I n der brodelnden Wasserhölle glaubte Anaïs Arme und Beine zu verlieren, ohne Schmerzen zu empfinden. Sie schwebte, schwamm, bewegte und drehte sich, ohne dass ihr etwas geschah. Sie löste sich in der Welle auf. Sie zerschmolz mit ihr, wurde flüssig, lang und glatt.
    Noch einmal sah sie die Daguerreotypien vor sich, die Toinin ihr gezeigt hatte, ehe er sie betäubte. Sie waren gleichzeitig hell und dunkel gewesen. Durch den Kontrast hindurch schauten die Opfer sie an. Der Minotaurus, Ikarus und Uranus. Ihre eingefrorenen Gesichter schimmerten im Wasser wie Leuchtalgen. Sie waren Helden in einer Welt der Götter und Sagen. Ich bin tot , dachte sie. Oder ich träume .
    Die Welle fegte alle Bilder fort. Anaïs spürte, wie sie hochgehoben, gedreht und fallen gelassen wurde. Der Sog zerrte sie in einem Wirbel von salzigem Schaum über Betonkanten.
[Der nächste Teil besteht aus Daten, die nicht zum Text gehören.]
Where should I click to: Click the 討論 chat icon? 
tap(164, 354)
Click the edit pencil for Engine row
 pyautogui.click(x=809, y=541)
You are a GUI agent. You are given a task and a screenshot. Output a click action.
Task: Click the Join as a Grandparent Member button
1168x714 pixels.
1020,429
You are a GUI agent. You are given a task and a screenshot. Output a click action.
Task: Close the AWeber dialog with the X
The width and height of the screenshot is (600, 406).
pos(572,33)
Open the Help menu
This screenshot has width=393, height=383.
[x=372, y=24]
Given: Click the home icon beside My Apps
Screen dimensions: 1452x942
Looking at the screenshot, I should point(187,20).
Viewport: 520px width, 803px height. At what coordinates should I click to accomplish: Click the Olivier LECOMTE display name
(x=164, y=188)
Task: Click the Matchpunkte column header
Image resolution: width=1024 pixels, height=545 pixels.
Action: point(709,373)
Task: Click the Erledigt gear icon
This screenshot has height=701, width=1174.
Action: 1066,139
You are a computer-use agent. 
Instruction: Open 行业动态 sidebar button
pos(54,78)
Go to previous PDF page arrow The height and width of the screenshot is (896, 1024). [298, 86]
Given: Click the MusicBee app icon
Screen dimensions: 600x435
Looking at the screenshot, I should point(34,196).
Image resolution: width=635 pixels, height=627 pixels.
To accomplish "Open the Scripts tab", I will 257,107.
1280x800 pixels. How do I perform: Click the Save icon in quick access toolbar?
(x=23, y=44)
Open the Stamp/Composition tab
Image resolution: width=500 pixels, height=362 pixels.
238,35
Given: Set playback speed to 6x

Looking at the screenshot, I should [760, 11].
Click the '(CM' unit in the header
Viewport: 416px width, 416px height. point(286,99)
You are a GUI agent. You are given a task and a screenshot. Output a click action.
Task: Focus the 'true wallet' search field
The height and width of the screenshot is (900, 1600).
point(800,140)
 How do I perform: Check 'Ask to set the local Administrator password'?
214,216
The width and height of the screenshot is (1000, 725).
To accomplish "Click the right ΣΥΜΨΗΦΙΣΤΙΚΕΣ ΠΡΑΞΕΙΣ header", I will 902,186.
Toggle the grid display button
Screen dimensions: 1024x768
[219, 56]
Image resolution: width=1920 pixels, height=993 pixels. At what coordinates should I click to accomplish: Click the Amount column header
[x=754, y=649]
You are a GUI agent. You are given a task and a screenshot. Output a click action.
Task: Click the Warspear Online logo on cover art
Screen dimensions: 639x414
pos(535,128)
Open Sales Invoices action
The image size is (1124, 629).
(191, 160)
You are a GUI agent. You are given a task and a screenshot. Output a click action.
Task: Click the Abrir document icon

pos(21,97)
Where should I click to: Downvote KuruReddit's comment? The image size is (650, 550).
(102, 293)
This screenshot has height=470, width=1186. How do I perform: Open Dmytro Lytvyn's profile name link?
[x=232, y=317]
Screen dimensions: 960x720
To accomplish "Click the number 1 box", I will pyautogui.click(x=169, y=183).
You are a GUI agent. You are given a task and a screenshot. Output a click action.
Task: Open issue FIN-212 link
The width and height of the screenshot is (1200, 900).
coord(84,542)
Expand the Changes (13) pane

    Sie versuchte zu begreifen. Das Meer hatte sie eingeatmet, aus dem Bunker mitgerissen und schließlich einige Meter weiter oben auf eine glatte, harte Oberfläche katapultiert. Das Dach des Bunkers . Sie war der Falle entkommen. Auf die harte Tour.
    Ihr erster Gedanke galt Freire. Wo mochte er sein? Sie war ihm durch das wild tobende Wasser über den Laufgang gefolgt und hatte sich mehr schlecht als recht festgehalten. Freire hatte sich nicht umgeblickt. Er hatte Wort gehalten. Innerlich dankte sie ihm dafür. Toinin folgte ihr wie ein böser, nach Blut dürstender Geist auf dem Fuß und belauerte seinen Orpheus, jederzeit bereit, den erwarteten Ausgang des Mythos herbeizuführen. Im allerletzten Moment war Freire schwach geworden. Er hatte sie angeschaut. Noch immer sah sie vor sich die Bestürzung und Verzweiflung in seinen Augen, als er begriff, dass er versagt hatte.
    Die Welle brach sich an einer Betonwand. Wasserblasen wurden zu tausend Sternen in ihrem Schädel. Plötzlich stand sie aufrecht, ohne zu wissen, wieso. Irgendwie hatte sie Körper, Gliedmaßen und Kraft wiedergefunden. Das Wasser, das noch Augenblicke zuvor hart wie Stein gewesen war, zog sich schäumend zurück.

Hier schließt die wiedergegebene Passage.